ISSUED: 30 January 2024
MEDIA CONTACT: Cecelia Mason
SHEPHERDSTOWN, WV — Shepherd University’s Center for Appalachian Studies and Communities, partnering with Shepherd’s Office of Diversity and Equity and Four Seasons Books, will present author Crystal Wilkinson on Thursday, February 15, at 6:30 p.m. at the Robert C. Byrd Center for Congressional History and Education auditorium. Wilkinson will talk about her new book “Praisesong for the Kitchen Ghosts: Stories and Recipes from Five Generations of Black Country Cooks.” The program is free and open to the public.
“Praisesong for the Kitchen Ghosts” is described on Amazon as “A lyrical culinary journey that explores the hidden legacy of Black Appalachians, through powerful storytelling alongside nearly 40 comforting recipes, from the former poet laureate of Kentucky.” In the book, Wilkinson pays homage to the culinary talent of her ancestors—her kitchen ghosts—five generations of Black women who settled in Appalachia and made a life, a legacy, and a cuisine.
A recent fellowship recipient of the Academy of American Poets, Wilkinson is an award-winning author of the poetry collection “Perfect Black” and three works of fiction, “The Birds of Opulence,” “Water Street,” and “Blackberries, Blackberries.” Wilkinson is the recipient of an NAACP Image Award for Outstanding Poetry, an O. Henry Prize, a USA Artists Fellowship, an Ernest J. Gaines Prize for Literary Excellence, and a West Virginia Humanities Council Appalachia Heritage Writers Award.
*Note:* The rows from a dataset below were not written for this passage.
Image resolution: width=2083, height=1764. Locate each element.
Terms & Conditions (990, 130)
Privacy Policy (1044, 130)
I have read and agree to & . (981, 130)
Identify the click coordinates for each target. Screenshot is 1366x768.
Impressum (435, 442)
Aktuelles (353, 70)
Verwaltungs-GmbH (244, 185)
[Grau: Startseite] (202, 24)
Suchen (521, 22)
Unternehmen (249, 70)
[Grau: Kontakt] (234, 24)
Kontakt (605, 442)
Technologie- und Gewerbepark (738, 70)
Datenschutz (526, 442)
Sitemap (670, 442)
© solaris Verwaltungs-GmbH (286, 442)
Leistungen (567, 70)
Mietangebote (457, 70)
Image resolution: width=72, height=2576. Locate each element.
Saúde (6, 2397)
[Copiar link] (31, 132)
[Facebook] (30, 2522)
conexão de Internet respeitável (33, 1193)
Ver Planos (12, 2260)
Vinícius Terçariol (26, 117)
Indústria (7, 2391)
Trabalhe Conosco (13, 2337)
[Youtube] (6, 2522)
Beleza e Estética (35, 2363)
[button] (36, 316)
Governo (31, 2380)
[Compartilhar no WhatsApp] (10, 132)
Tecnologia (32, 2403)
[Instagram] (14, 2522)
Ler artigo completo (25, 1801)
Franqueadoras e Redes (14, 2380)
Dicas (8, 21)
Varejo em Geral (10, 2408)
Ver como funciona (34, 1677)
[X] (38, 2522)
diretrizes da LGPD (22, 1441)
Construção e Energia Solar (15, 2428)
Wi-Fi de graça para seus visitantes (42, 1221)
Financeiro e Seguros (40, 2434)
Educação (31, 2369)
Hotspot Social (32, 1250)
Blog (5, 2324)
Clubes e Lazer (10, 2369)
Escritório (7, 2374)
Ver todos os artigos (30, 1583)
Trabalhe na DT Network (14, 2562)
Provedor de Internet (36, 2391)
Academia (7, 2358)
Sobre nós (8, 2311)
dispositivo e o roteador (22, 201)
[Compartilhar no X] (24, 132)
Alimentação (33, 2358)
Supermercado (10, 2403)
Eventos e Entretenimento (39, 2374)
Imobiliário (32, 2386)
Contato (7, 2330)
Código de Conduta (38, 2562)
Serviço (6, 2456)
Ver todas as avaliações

A former poet laureate of Kentucky, Wilkinson’s short stories, poems, and essays have appeared in journals and anthologies across the country, and she is featured in Shepherd’s “Anthology of Appalachian Writers Crystal Wilkinson Volume.” She is the Bush-Holbrook Professor of English at the University of Kentucky. Wilkinson was the 2020 Appalachian Heritage Writer-in-Residence and One Book One West Virginia author.